Reviewed-by: Adhemerval Zanella <adhemerval.zanella@linaro.org>
On 11/27/2017 02:11 PM, Adhemerval Zanella wrote:
> This is a reasonable approach and I am ok with this patch with the
> INLINE_SYSCALL_CALL change. I wonder if it is worth to add a similar
> change to p{read,write}v2 to return ENOSUP in the case of ENOSYS.
My copy of the manual page says that EINVAL is used there as well.
Thanks,
Florian
On 27/11/2017 14:07, Florian Weimer wrote:
> On 11/27/2017 02:11 PM, Adhemerval Zanella wrote:
>> This is a reasonable approach and I am ok with this patch with the
>> INLINE_SYSCALL_CALL change. I wonder if it is worth to add a similar
>> change to p{read,write}v2 to return ENOSUP in the case of ENOSYS.
>
> My copy of the manual page says that EINVAL is used there as well.
>
> Thanks,
> Florian
Indeed manpages [1] states that EINVAL is returned, but our documentation
states otherwise:
manual/llio.texi
1286 @item EOPNOTSUPP
1287
1288 @c The default sysdeps/posix code will return it for any flags value
1289 @c different than 0.
1290 An unsupported @var{flags} was used.
Also, "tst-preadvwritev" on a 4.13.0-17-generic indeed generates Linux
EOPNOTSUPP (ENOSUP):
[pid 7896] preadv2(3, <unfinished ...>
[pid 7895] <... rt_sigaction resumed> {sa_handler=SIG_DFL, sa_mask=[], sa_flags=0}, 8) = 0
[pid 7896] <... preadv2 resumed> [{iov_base=0x7ffca77846d0, iov_len=32}], 1, 0, 0x10 /* RWF_??? */) = -1 EOPNOTSUPP (Operation not supported)
[pid 7895] wait4(7896, <unfinished ...>
[pid 7896] pwritev2(3, [{iov_base="\0\0\0\0\0\0\0\0\241H\363?\244\177\0\0@Gx\247\374\177\0\0\0\0\0\0\0\0\0\0", iov_len=32}], 1, 0, 0x10 /* RWF_??? */) = -1 EOPNOTSUPP (Operation not supported)

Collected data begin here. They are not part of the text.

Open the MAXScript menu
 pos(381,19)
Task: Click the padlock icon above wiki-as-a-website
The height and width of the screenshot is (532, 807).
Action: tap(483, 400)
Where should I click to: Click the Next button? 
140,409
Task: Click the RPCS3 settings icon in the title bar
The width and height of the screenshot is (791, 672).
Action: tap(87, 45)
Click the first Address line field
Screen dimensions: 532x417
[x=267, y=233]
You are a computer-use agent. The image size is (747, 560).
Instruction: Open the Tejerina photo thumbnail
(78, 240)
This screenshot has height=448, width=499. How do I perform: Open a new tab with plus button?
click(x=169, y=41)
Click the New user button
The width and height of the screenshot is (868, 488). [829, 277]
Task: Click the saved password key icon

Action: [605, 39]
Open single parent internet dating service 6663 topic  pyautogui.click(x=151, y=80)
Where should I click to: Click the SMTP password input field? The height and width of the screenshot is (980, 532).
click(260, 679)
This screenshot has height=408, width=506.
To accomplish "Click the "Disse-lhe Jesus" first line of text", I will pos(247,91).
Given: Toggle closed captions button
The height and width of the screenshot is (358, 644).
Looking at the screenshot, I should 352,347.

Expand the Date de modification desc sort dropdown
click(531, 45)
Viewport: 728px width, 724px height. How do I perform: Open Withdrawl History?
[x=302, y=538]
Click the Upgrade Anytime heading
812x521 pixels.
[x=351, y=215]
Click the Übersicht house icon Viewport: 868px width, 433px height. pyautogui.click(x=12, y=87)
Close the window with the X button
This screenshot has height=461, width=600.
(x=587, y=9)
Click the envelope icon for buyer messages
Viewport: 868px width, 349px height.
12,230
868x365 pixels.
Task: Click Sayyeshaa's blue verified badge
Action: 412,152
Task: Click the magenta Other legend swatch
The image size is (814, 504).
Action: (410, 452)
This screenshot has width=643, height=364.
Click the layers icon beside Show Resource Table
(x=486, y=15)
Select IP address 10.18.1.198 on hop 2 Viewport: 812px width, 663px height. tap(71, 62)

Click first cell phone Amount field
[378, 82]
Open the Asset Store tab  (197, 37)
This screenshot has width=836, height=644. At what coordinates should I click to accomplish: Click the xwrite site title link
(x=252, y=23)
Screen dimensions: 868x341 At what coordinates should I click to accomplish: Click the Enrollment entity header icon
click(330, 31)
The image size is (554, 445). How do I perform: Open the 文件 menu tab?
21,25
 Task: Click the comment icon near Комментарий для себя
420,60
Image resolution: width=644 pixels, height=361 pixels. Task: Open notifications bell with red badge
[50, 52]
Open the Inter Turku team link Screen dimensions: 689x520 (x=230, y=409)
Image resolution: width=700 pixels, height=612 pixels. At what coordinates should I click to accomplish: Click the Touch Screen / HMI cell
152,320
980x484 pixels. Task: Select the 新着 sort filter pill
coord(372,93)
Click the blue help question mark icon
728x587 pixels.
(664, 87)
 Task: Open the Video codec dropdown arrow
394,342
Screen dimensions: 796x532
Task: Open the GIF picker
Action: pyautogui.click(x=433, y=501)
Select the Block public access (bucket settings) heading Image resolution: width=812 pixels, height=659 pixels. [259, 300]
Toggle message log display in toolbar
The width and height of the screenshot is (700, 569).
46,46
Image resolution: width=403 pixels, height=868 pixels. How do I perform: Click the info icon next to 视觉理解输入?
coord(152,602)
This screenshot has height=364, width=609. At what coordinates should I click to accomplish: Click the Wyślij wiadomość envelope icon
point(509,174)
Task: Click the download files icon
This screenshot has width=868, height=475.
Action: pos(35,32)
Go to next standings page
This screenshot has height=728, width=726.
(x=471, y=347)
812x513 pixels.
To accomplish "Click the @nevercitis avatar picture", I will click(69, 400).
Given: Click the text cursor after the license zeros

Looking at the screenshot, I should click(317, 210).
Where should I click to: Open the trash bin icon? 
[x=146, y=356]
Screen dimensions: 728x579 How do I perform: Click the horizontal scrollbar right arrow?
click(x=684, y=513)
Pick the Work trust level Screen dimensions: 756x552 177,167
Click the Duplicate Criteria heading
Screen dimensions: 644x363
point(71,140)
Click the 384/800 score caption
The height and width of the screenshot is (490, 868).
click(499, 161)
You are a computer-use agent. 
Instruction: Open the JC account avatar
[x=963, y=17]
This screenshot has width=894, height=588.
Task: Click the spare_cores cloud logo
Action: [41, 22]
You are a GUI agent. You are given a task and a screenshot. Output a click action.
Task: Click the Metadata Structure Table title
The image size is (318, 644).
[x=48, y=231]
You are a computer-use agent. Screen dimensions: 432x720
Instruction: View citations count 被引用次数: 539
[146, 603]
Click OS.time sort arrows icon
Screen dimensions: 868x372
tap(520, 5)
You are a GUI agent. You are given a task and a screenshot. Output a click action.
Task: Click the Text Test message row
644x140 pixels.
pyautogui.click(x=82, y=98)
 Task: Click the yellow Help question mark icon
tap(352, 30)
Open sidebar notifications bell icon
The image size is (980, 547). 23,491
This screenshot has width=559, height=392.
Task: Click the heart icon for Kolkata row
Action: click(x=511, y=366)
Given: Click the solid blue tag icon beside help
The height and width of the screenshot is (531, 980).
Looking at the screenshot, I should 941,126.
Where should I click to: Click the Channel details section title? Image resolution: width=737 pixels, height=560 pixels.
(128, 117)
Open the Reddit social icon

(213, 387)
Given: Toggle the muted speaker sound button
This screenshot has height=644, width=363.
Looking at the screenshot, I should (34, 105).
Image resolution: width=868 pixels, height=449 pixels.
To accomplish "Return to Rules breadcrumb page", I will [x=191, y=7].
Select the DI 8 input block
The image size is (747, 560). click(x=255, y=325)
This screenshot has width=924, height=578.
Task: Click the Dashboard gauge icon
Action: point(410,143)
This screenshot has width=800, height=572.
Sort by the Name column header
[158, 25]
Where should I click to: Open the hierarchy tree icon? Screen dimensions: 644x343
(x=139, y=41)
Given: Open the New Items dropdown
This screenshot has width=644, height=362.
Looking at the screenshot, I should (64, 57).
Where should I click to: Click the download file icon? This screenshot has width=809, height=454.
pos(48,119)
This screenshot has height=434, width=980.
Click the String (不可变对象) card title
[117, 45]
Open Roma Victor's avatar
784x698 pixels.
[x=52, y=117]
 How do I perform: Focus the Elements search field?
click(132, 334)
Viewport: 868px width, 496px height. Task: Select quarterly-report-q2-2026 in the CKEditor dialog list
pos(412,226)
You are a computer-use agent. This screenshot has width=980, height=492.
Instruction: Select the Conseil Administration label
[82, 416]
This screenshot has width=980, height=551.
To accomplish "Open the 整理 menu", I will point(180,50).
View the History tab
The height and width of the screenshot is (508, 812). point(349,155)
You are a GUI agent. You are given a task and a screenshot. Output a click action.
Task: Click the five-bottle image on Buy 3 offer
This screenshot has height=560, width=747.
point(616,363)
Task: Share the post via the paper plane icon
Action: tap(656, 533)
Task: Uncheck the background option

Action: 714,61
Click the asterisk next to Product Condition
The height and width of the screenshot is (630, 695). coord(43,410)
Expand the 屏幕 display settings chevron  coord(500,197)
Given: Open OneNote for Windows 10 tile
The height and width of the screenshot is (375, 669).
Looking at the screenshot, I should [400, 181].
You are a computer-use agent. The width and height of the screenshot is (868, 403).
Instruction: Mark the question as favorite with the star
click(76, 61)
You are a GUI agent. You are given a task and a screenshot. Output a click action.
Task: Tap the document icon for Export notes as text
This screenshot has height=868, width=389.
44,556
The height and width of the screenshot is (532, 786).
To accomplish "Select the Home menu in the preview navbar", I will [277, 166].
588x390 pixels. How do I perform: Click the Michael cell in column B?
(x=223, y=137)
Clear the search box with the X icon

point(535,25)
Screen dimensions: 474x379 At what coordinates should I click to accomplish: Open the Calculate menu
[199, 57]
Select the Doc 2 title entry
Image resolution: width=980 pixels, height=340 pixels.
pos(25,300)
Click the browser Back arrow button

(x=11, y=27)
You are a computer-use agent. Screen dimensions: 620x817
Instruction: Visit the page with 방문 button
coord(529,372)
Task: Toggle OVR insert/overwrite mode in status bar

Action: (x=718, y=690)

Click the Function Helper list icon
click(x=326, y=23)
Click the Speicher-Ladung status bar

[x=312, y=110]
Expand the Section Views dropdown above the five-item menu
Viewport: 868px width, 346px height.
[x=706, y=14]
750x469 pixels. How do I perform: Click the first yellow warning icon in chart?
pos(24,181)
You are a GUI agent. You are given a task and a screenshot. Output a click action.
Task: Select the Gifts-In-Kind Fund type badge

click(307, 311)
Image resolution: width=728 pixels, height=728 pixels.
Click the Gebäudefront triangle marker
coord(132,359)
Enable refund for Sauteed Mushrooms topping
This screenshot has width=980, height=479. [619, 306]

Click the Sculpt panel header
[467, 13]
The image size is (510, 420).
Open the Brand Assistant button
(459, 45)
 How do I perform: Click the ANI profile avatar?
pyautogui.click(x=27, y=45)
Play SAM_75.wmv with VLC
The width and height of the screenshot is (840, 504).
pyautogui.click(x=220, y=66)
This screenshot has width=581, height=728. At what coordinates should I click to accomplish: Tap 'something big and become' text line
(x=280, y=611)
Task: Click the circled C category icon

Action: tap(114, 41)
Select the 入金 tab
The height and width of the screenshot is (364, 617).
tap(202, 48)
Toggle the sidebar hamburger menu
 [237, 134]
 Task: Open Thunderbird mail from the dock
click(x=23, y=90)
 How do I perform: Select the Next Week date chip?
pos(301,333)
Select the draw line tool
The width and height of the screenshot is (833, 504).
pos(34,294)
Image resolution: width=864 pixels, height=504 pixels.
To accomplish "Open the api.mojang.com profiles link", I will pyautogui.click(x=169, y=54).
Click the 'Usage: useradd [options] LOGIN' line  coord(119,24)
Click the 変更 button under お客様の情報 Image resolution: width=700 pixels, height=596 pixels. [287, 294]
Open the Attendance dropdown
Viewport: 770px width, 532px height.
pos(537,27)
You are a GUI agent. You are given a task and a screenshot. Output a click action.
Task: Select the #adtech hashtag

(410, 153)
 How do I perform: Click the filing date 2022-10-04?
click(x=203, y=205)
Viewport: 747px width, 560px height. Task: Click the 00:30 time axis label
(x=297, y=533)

So I think it would be worth to change p{read,write}v2 on GLIBC to
return EINVAL for invalid flags. I will prepare a patch.
[1] http://man7.org/linux/man-pages/man2/preadv2.2.html
On 11/27/2017 05:35 PM, Adhemerval Zanella wrote:
>
>
> On 27/11/2017 14:07, Florian Weimer wrote:
>> On 11/27/2017 02:11 PM, Adhemerval Zanella wrote:
>>> This is a reasonable approach and I am ok with this patch with the
>>> INLINE_SYSCALL_CALL change. I wonder if it is worth to add a similar
>>> change to p{read,write}v2 to return ENOSUP in the case of ENOSYS.
>>
>> My copy of the manual page says that EINVAL is used there as well.
>>
>> Thanks,
>> Florian
>
> Indeed manpages [1] states that EINVAL is returned, but our documentation
> states otherwise:
>
> manual/llio.texi
>
> 1286 @item EOPNOTSUPP
> 1287
> 1288 @c The default sysdeps/posix code will return it for any flags value
> 1289 @c different than 0.
> 1290 An unsupported @var{flags} was used.
>
> Also, "tst-preadvwritev" on a 4.13.0-17-generic indeed generates Linux
> EOPNOTSUPP (ENOSUP):
>
> [pid 7896] preadv2(3, <unfinished ...>
> [pid 7895] <... rt_sigaction resumed> {sa_handler=SIG_DFL, sa_mask=[], sa_flags=0}, 8) = 0
> [pid 7896] <... preadv2 resumed> [{iov_base=0x7ffca77846d0, iov_len=32}], 1, 0, 0x10 /* RWF_??? */) = -1 EOPNOTSUPP (Operation not supported)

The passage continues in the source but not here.